----- Data

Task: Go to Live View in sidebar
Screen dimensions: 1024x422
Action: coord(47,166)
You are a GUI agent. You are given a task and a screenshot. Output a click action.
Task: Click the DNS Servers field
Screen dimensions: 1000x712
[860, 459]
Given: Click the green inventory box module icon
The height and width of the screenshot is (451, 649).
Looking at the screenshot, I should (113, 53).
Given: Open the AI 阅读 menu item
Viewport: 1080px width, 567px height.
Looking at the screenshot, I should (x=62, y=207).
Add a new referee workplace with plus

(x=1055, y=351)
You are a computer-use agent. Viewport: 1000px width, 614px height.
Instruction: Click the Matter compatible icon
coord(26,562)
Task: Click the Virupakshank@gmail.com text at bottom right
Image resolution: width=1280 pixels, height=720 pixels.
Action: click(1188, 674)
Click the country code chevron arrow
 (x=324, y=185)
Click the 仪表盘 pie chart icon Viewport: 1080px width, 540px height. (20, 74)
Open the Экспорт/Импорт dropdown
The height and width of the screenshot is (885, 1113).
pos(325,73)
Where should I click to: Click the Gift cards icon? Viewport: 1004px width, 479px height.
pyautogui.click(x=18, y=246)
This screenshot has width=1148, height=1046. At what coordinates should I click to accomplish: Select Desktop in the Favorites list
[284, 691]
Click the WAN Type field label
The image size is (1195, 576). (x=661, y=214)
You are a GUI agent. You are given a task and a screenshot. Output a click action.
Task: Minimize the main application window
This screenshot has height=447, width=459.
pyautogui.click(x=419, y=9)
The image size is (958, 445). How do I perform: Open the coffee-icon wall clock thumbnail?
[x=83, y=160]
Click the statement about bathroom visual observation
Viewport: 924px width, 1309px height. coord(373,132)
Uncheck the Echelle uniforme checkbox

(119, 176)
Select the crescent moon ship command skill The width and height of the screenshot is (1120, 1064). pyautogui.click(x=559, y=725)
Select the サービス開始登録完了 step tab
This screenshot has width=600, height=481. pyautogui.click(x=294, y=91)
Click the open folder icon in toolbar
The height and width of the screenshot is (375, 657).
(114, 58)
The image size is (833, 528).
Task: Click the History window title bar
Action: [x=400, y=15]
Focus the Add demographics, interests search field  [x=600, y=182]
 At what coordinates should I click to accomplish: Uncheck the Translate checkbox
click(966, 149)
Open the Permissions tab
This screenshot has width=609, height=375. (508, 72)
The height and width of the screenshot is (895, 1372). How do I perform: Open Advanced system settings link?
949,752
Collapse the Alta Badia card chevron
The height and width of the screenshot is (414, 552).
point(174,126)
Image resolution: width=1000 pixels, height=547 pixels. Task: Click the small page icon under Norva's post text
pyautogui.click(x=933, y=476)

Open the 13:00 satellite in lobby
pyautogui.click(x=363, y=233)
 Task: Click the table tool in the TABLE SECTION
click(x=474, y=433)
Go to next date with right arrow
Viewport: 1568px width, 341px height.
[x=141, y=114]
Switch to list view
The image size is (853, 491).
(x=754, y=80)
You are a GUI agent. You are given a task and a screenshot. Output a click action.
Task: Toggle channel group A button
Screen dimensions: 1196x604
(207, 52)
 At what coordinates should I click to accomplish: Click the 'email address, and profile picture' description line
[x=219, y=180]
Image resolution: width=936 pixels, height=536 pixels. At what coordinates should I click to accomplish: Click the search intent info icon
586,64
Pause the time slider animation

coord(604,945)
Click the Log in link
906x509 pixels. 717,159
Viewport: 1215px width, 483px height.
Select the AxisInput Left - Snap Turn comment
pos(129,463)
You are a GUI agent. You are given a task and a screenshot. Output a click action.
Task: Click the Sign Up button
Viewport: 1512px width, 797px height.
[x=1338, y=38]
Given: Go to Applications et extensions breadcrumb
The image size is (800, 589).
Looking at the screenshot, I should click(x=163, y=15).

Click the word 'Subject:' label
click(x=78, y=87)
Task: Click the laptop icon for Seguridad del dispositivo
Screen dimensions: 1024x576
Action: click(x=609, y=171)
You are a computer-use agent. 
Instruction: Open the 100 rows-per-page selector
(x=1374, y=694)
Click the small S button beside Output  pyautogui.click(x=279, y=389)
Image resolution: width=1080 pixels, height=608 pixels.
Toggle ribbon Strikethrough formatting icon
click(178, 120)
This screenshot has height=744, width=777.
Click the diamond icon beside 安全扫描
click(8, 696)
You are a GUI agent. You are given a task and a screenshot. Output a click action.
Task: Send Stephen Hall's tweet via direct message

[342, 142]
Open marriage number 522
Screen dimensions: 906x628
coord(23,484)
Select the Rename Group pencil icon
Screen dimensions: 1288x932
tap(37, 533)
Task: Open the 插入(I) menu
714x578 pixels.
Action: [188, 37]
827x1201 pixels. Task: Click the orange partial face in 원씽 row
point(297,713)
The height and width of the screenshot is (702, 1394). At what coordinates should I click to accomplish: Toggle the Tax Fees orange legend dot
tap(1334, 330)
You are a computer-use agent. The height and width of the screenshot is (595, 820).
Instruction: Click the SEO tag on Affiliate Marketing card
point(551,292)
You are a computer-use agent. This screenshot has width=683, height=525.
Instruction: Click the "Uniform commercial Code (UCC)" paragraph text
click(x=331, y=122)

----------

▸ **Work order**: Each line containing the word "menu" must be pulled from the listing and copied.

▸ **Answer for this exercise**:
Given: Open the AI 阅读 menu item
Task: Open the 插入(I) menu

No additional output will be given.